Following the hint, we can use the .labels method to list the column labels (i.e. variable names) of the data matrix:

air.labels
('year',
 'month',
 'carrier',
 'carrier_name',
 'airport',
 'airport_name',
 'arr_flights',
 'arr_del15',
 'carrier_ct',
 'weather_ct',
 'nas_ct',
 'security_ct',
 'late_aircraft_ct',
 'arr_cancelled',
 'arr_diverted',
 'arr_delay',
 'carrier_delay',
 'weather_delay',
 'nas_delay',
 'security_delay',
 'late_aircraft_delay')

To display only the arr_del15 column we can use the command:

air.column("arr_del15")
array([  7.,   3.,  14., ...,   3.,   1.,  17.])

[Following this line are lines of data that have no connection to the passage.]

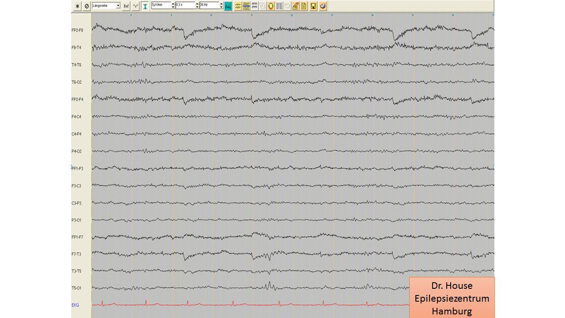
Task: Click the 0.3 s time constant field
Action: (185, 6)
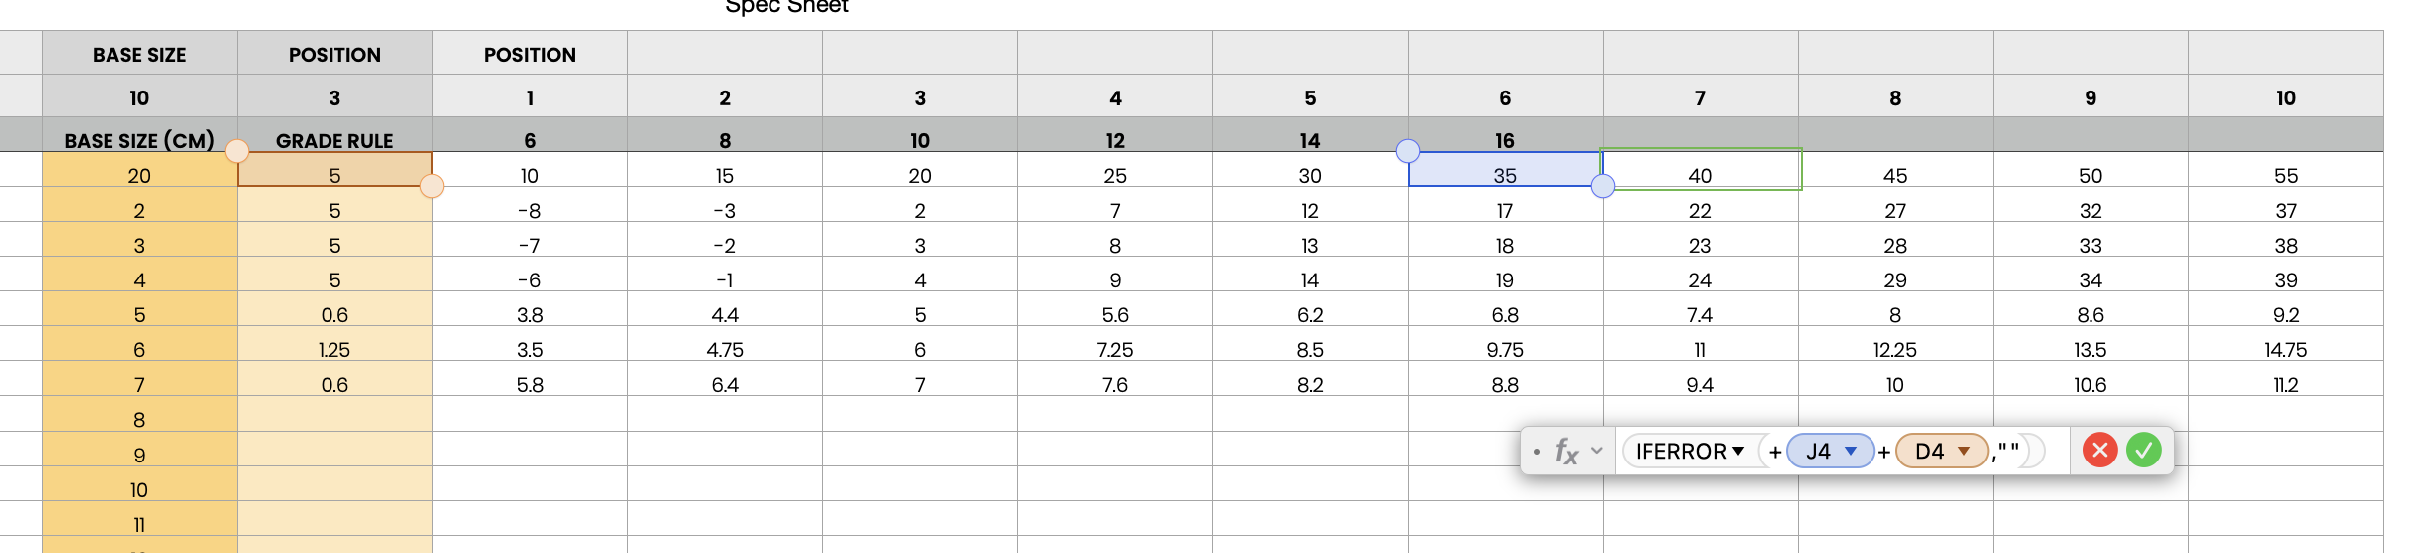Accept the formula with the green checkmark
Image resolution: width=2421 pixels, height=553 pixels.
click(2143, 451)
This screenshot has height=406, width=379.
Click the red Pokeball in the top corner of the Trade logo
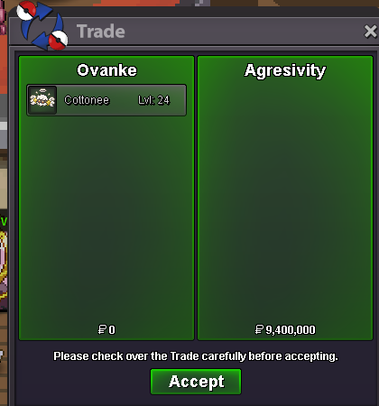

To find which years were included in the dataset, we display the year column of the data matrix:

air.column("year") # seems like only 2022 is included in the dataset
array([2022, 2022, 2022, ..., 2022, 2022, 2022])
%matplotlib inline
import matplotlib
import matplotlib.pyplot as plt
plt.style.use('seaborn-v0_8-whitegrid')
plt.hist(air.column("weather_delay"),
         bins = 100,
         edgecolor = "white");
plt.xlabel("delay duration (in mins)");
plt.ylabel("frequency");
plt.title("Histogram of Delays");

Here’s how we can easily find the answer to the question “how many observational units were recorded from Alaska Airlines?”

As mentioned in the lab handout, air.column("carrier") == "AS" returns a boolean vector with True elements corresponding to values in carrier that have values AS. Since True is encoded as 1 and False is encoded as 0 (as was discussed in a previous lab), summing up the elements in the array air.column("carrier") == "AS" will result in the total number of True elements; i.e. the number of flights that were maintained by Alaska Airlines.

sum(air.column("carrier") == "AS")
975

The code air.row(air.column(1) == 1) is selecting the rows of the air data matrix whose second column entry (i.e. month) entry is equal to 1; i.e. it returns the portion of the data matrix corresponding to flights taking place in January.

The code air.row(air.column(1) == 2)[6] returns the durations of flgihts that took place in February (i.e. the second month).

Thus, putting these two facts together, we can create a for-loop to give us the average duration of flights per month:

import numpy as np

means = []
for k in np.arange(1, 13):
  means.append(np.nanmean(air.row(air.column(1) == k)[6]))
plt.plot(np.arange(1, 13),
         means);
plt.xlabel("month");
plt.ylabel("avg. duration of flights ( in mins)");
plt.title("Average Duration of Flights Per Month");